Only lines below containing the string "computer" should be counted; please give that count by itself.

+--

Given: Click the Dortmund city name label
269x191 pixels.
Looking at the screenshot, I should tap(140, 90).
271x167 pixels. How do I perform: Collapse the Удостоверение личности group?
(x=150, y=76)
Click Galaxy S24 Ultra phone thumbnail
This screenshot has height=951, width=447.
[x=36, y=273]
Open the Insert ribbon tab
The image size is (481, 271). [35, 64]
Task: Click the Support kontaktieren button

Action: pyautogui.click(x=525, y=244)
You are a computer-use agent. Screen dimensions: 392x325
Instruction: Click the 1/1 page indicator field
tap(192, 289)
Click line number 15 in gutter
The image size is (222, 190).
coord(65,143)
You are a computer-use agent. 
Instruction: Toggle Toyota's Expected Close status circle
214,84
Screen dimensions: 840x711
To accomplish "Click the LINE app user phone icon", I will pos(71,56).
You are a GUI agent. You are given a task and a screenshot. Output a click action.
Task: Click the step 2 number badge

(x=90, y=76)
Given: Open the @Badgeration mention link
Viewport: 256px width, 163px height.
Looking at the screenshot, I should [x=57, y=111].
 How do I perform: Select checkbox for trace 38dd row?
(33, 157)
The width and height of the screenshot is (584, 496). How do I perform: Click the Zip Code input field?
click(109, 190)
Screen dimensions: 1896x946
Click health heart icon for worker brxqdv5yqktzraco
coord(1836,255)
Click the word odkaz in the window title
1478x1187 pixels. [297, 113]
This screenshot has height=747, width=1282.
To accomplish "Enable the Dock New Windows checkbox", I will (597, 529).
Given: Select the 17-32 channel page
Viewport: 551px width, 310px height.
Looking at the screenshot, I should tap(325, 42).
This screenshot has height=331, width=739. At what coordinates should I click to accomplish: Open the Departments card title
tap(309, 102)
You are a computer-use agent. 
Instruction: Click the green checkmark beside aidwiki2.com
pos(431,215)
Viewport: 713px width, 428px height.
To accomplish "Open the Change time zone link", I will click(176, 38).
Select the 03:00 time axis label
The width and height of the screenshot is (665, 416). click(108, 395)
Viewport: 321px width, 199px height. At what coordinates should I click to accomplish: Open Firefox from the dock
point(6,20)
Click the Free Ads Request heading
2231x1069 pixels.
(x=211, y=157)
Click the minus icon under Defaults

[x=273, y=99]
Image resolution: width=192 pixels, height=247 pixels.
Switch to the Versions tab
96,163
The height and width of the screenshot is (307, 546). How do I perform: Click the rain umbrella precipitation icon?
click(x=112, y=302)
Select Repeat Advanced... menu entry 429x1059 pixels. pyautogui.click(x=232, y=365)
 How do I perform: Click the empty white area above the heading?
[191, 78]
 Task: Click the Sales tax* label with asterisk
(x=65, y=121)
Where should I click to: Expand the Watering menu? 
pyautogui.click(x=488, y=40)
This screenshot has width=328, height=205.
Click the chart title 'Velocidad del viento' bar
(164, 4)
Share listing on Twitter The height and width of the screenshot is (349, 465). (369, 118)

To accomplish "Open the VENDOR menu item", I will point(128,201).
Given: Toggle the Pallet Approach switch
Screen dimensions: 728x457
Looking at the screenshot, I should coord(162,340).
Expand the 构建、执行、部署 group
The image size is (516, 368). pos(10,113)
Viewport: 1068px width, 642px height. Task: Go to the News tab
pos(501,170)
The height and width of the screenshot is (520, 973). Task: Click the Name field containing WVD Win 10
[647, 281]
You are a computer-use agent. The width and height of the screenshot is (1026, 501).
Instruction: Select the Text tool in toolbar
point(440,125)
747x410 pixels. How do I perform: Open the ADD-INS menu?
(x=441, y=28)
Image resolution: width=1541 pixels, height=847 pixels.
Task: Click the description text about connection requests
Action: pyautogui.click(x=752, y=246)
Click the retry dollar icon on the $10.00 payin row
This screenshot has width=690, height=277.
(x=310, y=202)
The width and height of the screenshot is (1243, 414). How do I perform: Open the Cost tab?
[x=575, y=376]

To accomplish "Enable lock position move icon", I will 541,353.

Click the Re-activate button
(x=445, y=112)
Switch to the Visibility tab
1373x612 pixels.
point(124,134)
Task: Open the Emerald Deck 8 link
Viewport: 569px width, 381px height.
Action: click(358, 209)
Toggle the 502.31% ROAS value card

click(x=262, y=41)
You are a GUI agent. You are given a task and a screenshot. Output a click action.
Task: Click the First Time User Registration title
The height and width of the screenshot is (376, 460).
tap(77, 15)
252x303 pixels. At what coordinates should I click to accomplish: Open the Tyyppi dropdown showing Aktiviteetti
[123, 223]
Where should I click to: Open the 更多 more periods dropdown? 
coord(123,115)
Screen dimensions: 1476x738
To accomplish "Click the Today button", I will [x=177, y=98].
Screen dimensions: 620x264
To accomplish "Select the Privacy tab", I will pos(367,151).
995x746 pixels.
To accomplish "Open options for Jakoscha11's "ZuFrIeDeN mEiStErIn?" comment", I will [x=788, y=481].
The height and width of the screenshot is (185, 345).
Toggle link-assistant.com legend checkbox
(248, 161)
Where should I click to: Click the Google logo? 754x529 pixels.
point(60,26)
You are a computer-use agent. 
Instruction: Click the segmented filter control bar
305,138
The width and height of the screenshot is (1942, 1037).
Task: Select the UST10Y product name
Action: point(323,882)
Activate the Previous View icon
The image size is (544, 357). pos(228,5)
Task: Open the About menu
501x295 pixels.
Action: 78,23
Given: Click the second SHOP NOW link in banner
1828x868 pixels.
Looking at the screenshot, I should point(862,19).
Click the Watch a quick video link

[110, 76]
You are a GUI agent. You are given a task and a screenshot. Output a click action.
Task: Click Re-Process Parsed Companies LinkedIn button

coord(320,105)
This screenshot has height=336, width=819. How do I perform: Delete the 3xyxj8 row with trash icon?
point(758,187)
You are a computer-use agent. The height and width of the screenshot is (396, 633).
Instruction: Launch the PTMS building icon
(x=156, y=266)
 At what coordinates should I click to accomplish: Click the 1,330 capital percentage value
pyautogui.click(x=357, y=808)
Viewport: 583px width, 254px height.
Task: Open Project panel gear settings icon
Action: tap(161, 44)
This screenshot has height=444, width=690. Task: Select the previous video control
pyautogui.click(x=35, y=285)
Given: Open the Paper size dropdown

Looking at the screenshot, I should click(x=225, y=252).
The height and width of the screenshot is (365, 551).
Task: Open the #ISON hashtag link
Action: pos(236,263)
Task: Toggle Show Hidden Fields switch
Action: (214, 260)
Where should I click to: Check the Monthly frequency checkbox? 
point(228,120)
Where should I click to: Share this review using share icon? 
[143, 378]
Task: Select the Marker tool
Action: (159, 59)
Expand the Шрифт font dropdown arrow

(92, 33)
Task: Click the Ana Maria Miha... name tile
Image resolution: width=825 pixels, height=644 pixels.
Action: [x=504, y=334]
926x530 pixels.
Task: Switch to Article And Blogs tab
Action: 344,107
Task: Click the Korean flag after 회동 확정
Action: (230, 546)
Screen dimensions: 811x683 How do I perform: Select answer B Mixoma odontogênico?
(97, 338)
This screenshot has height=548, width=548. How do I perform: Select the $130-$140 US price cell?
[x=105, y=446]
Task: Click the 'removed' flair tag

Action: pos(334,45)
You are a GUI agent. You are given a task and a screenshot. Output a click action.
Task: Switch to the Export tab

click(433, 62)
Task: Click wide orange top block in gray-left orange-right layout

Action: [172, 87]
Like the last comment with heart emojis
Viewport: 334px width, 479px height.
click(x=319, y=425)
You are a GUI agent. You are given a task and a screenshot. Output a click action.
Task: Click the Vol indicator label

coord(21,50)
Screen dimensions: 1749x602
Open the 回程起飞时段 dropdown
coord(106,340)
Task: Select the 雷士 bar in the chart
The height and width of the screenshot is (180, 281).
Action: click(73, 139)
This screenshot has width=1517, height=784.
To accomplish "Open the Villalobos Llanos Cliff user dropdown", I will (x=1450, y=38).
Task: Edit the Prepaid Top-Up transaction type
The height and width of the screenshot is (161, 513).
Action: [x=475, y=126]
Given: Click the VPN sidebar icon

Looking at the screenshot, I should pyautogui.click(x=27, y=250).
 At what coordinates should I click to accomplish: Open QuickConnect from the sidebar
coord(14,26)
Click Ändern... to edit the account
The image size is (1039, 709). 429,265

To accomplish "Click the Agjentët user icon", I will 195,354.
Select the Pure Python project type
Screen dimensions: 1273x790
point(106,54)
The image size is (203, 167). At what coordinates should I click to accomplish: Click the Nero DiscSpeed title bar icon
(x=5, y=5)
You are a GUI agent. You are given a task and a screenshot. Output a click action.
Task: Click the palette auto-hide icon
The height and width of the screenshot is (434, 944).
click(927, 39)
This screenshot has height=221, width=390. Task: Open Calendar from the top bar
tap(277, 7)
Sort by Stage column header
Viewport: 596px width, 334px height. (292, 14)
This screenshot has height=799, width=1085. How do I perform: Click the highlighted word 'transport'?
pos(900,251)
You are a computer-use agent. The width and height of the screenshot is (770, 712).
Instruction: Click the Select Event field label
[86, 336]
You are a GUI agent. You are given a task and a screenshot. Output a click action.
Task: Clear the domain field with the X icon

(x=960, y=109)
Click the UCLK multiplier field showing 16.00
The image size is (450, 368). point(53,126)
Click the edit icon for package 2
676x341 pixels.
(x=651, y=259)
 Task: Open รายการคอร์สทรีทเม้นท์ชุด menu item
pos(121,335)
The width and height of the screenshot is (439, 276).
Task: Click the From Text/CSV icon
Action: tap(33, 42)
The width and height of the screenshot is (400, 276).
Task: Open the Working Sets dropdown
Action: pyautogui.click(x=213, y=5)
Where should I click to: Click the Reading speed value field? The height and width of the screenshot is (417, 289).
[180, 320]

+--

▶ **SOLUTION TO THIS TASK**
7